Kingston Common Council unanimously backs state housing bills
KINGSTON, N.Y. — The city’s Common Council voted unanimously on Tuesday, during a session packed with supporters, in favor of a pair of memorializing resolutions supporting state bills expanding rent stabilization and creating a state authority to build affordable public housing.
“The City of Kingston has been a leader in pursuing bold solutions to the housing crisis because everyday people have come together and organized,” said Jenna Goldstein, Ulster County community organizer at progressive group For the Many, in a statement. “The passage of these resolutions is another important victory for tenants and will exert necessary pressure on state lawmakers to pass the REST Act and the Social Housing Development Authority Act. These laws would protect thousands more tenants in Kingston, and potentially millions more across the state, by expanding access to rent stabilization and ensuring affordable housing for the long term.”
Goldstein and For the Many also called on the city to cancel the vacancy study.

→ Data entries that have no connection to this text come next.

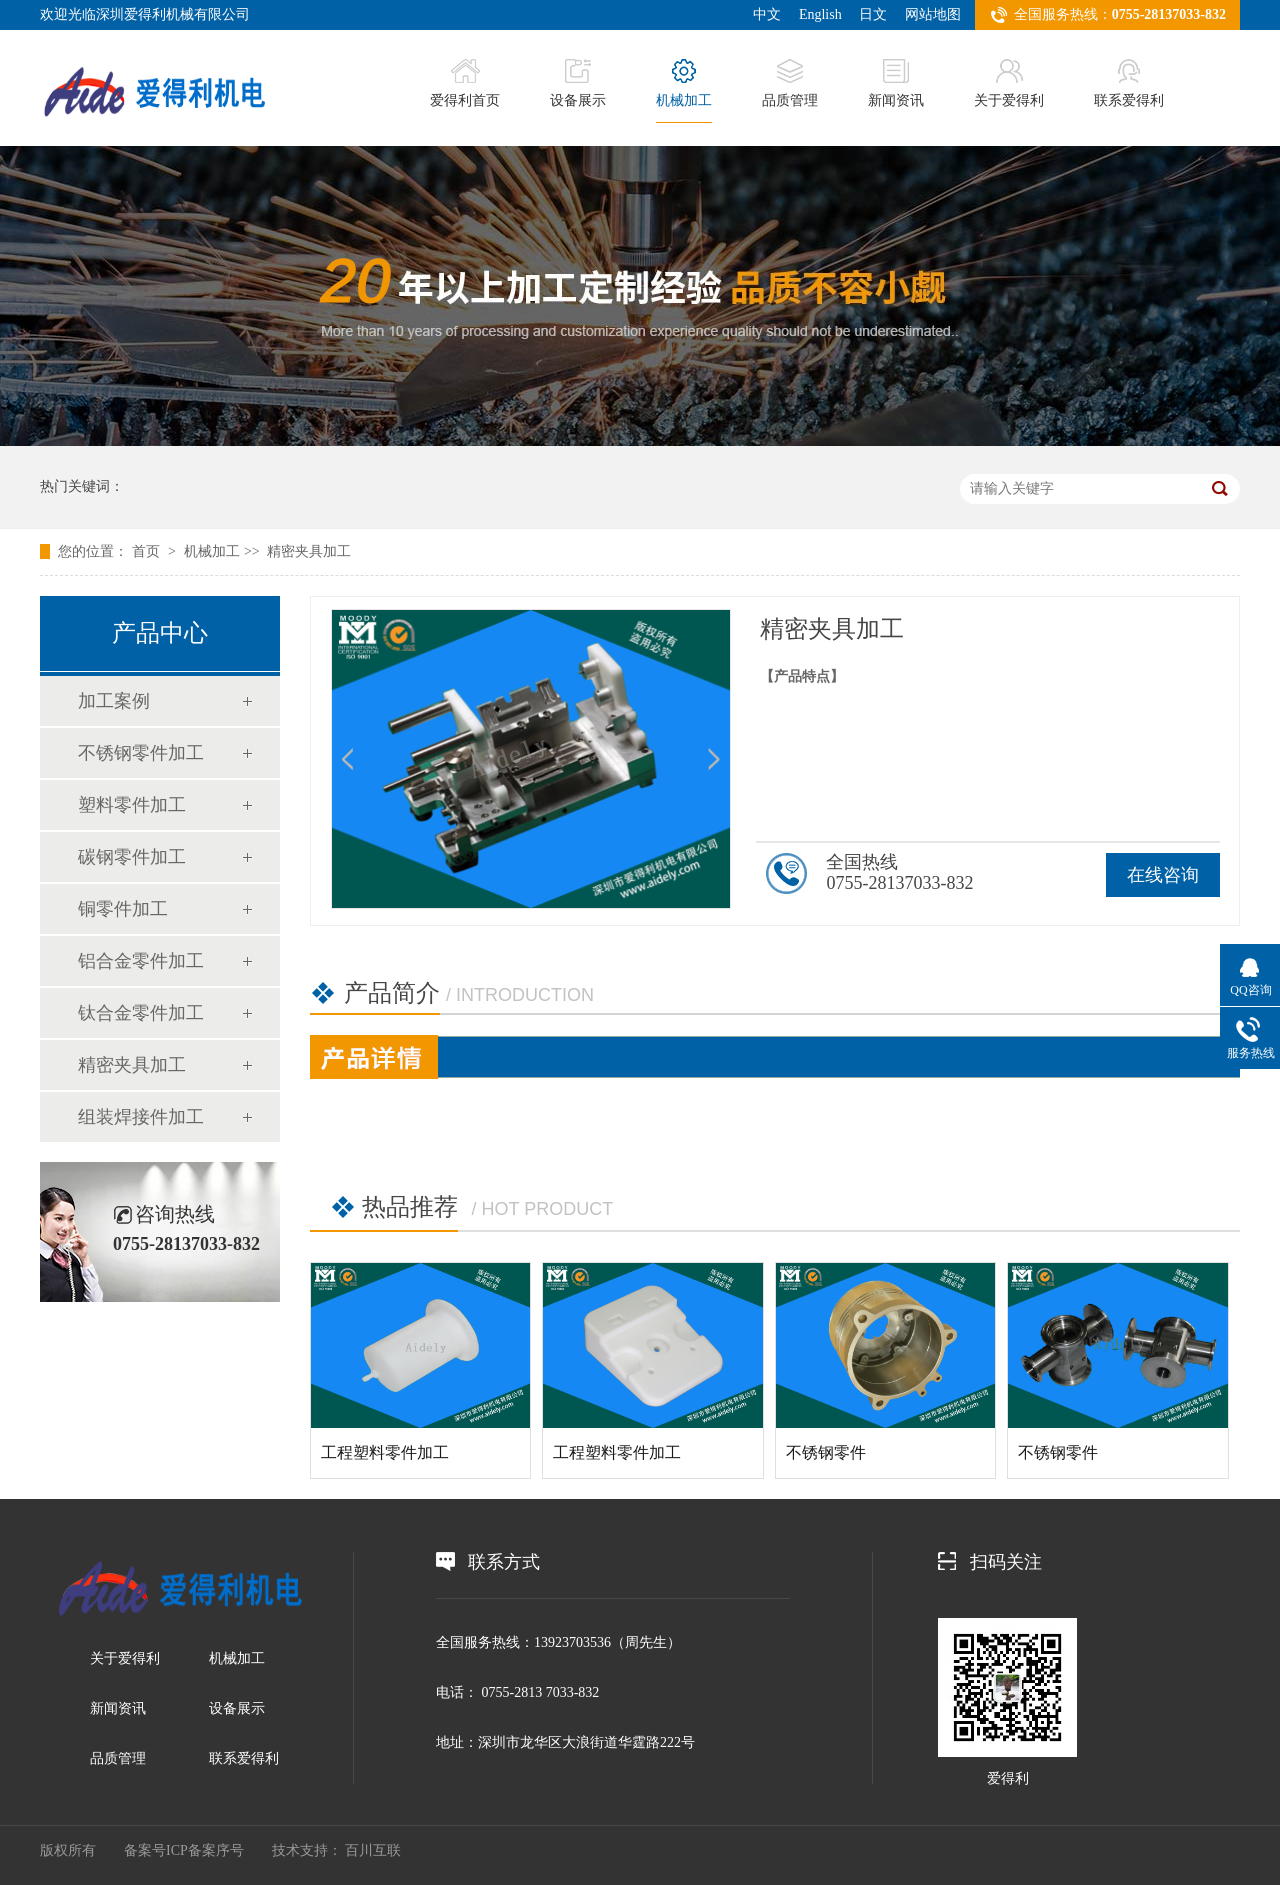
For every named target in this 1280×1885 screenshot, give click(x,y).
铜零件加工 (123, 909)
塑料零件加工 (132, 805)
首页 (148, 551)
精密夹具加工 (309, 551)
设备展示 (578, 83)
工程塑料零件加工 (385, 1452)
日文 (873, 14)
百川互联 (373, 1850)
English (820, 14)
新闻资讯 (896, 83)
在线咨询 (1163, 875)
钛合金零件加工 (141, 1013)
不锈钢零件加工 (141, 753)
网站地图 (933, 14)
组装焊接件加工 (141, 1117)
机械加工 (684, 83)
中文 (767, 14)
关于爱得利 (1009, 83)
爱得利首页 (465, 83)
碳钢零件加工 (132, 857)
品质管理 (790, 83)
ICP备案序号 (205, 1850)
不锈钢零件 (826, 1452)
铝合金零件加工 (141, 961)
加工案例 (114, 701)
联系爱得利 (1129, 83)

“We don’t need another vacancy study to know that there is still a housing crisis in the City of Kingston,” Hadley Parum, a Kingston tenant and member of the Hudson Valley Democratic Socialists of America, said in a statement after the vote. “Tenants and homeowners alike are feeling the squeeze of the housing crisis – which has left too many of our neighbors living in shelters, motels, or forced to move farther away from their community to afford housing. Kingston needs social housing that is affordable to local working families, not just to private developers.”